Peripheral Blood Karyotype

A karyotype is a microscope-level analysis of all of a person's chromosomes, prepared by culturing cells from a peripheral blood sample. It detects numerical chromosome abnormalities and larger structural rearrangements such as translocations, deletions, and duplications. The test is commonly requested in the work-up of infertility, recurrent pregnancy loss, developmental concerns, or a family history of chromosomal conditions. An expedited STAT option is available when a faster result is needed.

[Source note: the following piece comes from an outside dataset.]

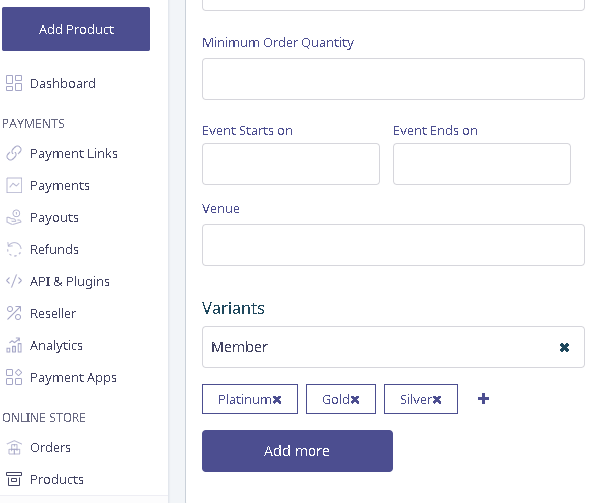The width and height of the screenshot is (600, 503).
Task: Click the Add Product button
Action: click(x=76, y=29)
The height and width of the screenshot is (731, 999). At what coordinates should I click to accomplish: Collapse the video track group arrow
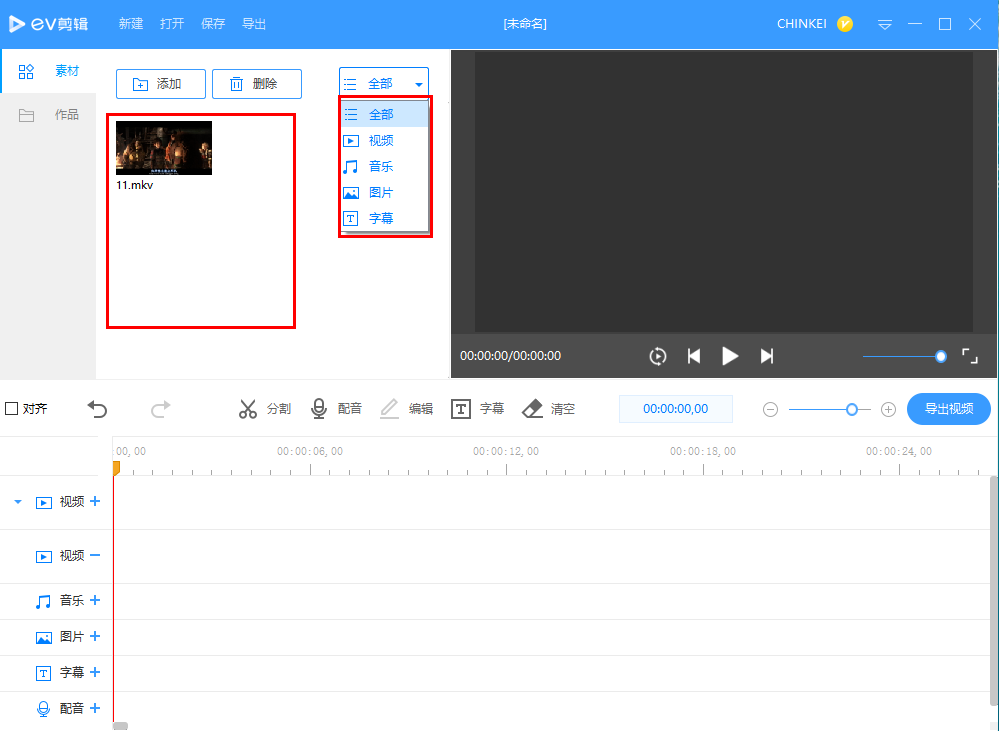pyautogui.click(x=17, y=502)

Karyotyping examines the full set of an individual's chromosomes — their number, size, and structure — under the microscope. White blood cells from a peripheral blood sample are cultured in the laboratory, arrested at the stage of cell division where chromosomes are most condensed and visible, then stained and arranged into a karyogram for analysis. The test reliably detects numerical abnormalities (such as an extra or missing chromosome) and structural abnormalities visible at the chromosomal level, including balanced and unbalanced translocations, large deletions and duplications, inversions, and ring chromosomes. These findings are particularly relevant in the investigation of infertility and recurrent miscarriage, where a balanced chromosomal rearrangement in one partner can be the underlying cause, and in evaluating individuals with developmental or congenital features or a relevant family history. The laboratory offers a standard turnaround as well as an expedited STAT karyotype for situations where the result is needed more quickly. Because chromosome analysis requires living cells to be cultured, a minimum processing time is unavoidable. Karyotyping complements molecular methods such as microarray, which resolves smaller submicroscopic changes that a karyotype cannot detect; the laboratory advises on the most appropriate method for the clinical question.